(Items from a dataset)
○ ○ ○

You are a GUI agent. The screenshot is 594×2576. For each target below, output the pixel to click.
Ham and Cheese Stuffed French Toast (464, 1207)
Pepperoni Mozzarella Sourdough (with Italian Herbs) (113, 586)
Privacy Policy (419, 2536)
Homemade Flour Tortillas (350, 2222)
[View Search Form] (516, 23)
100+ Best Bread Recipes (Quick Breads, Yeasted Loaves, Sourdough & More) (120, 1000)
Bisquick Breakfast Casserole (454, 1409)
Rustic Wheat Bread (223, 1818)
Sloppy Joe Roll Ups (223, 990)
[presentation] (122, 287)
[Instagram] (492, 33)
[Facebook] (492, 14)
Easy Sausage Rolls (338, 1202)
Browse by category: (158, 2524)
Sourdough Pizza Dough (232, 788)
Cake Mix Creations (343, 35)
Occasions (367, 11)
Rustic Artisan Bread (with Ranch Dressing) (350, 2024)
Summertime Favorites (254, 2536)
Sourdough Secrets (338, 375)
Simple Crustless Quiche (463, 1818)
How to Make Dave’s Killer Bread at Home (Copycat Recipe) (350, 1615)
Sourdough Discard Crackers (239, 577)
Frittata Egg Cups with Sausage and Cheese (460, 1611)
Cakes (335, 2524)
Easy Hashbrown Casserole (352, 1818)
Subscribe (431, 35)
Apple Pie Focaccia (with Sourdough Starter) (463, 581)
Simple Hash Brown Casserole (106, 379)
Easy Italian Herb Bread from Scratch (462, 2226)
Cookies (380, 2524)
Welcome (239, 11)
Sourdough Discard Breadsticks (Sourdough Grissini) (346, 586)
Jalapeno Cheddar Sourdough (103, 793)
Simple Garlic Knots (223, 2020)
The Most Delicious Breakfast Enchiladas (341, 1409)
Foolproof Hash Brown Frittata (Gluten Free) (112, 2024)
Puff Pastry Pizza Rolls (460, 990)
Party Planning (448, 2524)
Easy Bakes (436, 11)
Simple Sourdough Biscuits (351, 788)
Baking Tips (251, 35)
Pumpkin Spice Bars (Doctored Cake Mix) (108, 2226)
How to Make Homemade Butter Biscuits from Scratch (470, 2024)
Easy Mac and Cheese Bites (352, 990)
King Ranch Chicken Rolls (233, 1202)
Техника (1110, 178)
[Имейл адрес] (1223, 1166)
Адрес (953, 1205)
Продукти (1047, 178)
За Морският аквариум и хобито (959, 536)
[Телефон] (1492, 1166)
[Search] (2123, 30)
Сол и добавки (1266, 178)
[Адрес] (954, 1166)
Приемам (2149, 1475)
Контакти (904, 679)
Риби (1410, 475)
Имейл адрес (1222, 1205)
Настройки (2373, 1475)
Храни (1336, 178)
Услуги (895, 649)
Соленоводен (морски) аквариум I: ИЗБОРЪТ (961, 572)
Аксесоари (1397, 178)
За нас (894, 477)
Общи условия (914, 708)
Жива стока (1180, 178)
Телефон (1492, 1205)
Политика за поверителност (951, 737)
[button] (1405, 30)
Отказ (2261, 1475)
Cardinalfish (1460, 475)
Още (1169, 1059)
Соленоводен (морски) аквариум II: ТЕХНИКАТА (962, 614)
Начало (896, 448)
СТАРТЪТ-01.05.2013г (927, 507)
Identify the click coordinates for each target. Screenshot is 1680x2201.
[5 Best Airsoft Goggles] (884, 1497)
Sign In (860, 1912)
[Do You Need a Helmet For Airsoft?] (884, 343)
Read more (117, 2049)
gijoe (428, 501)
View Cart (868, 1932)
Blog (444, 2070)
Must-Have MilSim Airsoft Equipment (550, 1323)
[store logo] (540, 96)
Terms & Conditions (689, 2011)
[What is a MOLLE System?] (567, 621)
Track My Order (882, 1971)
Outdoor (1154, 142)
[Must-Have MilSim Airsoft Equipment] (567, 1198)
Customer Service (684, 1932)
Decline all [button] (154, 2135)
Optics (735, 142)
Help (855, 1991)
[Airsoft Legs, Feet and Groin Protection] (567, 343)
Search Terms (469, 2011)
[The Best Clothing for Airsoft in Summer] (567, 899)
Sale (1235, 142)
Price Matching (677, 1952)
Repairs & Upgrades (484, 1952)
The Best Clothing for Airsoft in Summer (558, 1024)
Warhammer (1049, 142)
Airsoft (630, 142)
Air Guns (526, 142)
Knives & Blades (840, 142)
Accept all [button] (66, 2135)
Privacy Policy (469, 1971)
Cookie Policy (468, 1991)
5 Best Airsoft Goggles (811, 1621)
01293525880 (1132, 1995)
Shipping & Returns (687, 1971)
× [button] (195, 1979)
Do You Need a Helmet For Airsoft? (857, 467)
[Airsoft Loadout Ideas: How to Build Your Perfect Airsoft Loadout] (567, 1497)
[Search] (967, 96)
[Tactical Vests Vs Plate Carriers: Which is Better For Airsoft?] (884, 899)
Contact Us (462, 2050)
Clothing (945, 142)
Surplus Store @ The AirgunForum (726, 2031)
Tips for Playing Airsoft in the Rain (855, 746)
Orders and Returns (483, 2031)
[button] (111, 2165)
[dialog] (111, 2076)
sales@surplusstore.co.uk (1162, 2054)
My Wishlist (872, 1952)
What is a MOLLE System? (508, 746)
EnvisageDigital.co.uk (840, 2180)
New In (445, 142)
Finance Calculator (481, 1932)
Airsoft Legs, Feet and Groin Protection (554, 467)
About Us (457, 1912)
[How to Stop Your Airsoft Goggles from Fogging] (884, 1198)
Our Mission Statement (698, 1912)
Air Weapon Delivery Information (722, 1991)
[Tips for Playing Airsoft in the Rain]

○ ○ ○

Task description:
For every line of the records that includes the string "Rustic", add one to a tally; the answer is that tally alone.

Output:
2